Text:
------------
What to do with obsolete abandoned CA certificates that use SHA-1?


Article ID: 168410


Updated On:


Advanced Secure Gateway Software - ASG ProxySG Software - SGOS


A ProxySG appliance uses some certificates that use SHA-1 as their hashing algorithm. 
How to update them to avoid issues with the Microsoft deprecation of SHA-1?


Depending on the type of certificate, and how it's used in the ProxySG appliance, there are multiple solutions.

Solution 1: HTTPS Management Console Certificate: How may the expired self-signed SSL certificate used for accessing the HTTPS Management Console be changed?

  1. Generate a new Web Server certificate and import it into a new keyring, per article Change the expired self-signed SSL certificate (keyring) used for SSL Interception on the ProxySG
  2. Replace the SHA-1 keyring with the new one created in step 1: 
    1. Configuration > Services > Management Services >  HTTPS-Console > Edit
    2. Set the keyring to the one that you imported in Keyring.
    3. Click OK, and Apply to save your changes.

Solution 2: HTTPS Interception Certificate: 

  1. Follow the steps in article Create a Certificate Signing Request (CSR) with an SHA-2 cryptographic hash function on the ProxySG to generate a new Certificate Signing Request (CSR).
  2. Follow the steps in Configure SSL interception with Microsoft PKI in an Explicit deployment to take that CSR to the domain's Microsoft PKI server, and have it signed for use as a subordinate CA certificate. The article also includes steps to import that certificate.
  3. Update SSL Interception policy in the VPM to use the new keyring, created in step 2.
------------
Activities:
1. Answer these about the article on SHA-1 certificates, one line each, marked (a), (b), (c):
(a) What is the article ID?
(b) Which menu path leads to the HTTPS-Console setting in Solution 1?
(c) Where is the SSL Interception policy updated in Solution 2?
2. Translate this sentence from the article on SHA-1 certificates into Spanish: "Depending on the type of certificate, and how it's used in the ProxySG appliance, there are multiple solutions."
3. List the titles of all the other articles that the article on SHA-1 certificates points to.

Material supplied:
------------
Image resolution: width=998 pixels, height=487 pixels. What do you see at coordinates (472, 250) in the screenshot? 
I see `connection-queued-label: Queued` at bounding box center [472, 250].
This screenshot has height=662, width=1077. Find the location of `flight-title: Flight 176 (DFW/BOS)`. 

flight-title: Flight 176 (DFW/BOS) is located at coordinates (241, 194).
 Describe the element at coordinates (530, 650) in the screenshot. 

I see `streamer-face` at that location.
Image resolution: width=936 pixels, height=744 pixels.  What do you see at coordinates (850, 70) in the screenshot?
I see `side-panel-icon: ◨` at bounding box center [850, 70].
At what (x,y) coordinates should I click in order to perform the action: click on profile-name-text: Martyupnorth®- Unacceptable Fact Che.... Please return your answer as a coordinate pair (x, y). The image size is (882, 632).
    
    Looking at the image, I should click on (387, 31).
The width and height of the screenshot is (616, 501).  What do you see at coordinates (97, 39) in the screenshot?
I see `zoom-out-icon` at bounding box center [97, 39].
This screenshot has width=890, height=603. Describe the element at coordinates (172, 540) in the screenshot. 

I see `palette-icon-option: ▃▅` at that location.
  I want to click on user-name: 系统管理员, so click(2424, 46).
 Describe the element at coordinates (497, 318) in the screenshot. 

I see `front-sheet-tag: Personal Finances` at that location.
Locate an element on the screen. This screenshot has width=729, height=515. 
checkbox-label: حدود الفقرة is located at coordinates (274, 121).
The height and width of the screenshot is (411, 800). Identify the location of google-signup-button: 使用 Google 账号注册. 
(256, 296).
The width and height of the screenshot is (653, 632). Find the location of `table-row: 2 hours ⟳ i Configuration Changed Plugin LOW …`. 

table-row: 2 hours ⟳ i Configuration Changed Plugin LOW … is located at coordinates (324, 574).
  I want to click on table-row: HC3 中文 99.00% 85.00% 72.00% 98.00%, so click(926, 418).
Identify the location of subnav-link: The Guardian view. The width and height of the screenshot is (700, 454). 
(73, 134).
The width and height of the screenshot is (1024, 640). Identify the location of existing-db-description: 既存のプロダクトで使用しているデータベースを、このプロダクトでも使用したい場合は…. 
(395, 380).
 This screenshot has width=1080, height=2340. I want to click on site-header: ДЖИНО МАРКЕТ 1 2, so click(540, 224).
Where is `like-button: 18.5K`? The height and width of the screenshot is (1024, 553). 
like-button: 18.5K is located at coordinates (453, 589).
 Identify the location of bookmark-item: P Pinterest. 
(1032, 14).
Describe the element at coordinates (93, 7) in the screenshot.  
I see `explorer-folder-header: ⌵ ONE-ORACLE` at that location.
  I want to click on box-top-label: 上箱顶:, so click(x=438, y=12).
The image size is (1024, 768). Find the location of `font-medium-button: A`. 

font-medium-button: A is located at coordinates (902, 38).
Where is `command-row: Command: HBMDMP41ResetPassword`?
------------
Results of the exercise:
1.
(a) 168410
(b) Configuration > Services > Management Services > HTTPS-Console > Edit
(c) In the VPM

2. Dependiendo del tipo de certificado, y de cómo se use en el dispositivo ProxySG, existen varias soluciones.

3.
- Change the expired self-signed SSL certificate (keyring) used for SSL Interception on the ProxySG
- Create a Certificate Signing Request (CSR) with an SHA-2 cryptographic hash function on the ProxySG
- Configure SSL interception with Microsoft PKI in an Explicit deployment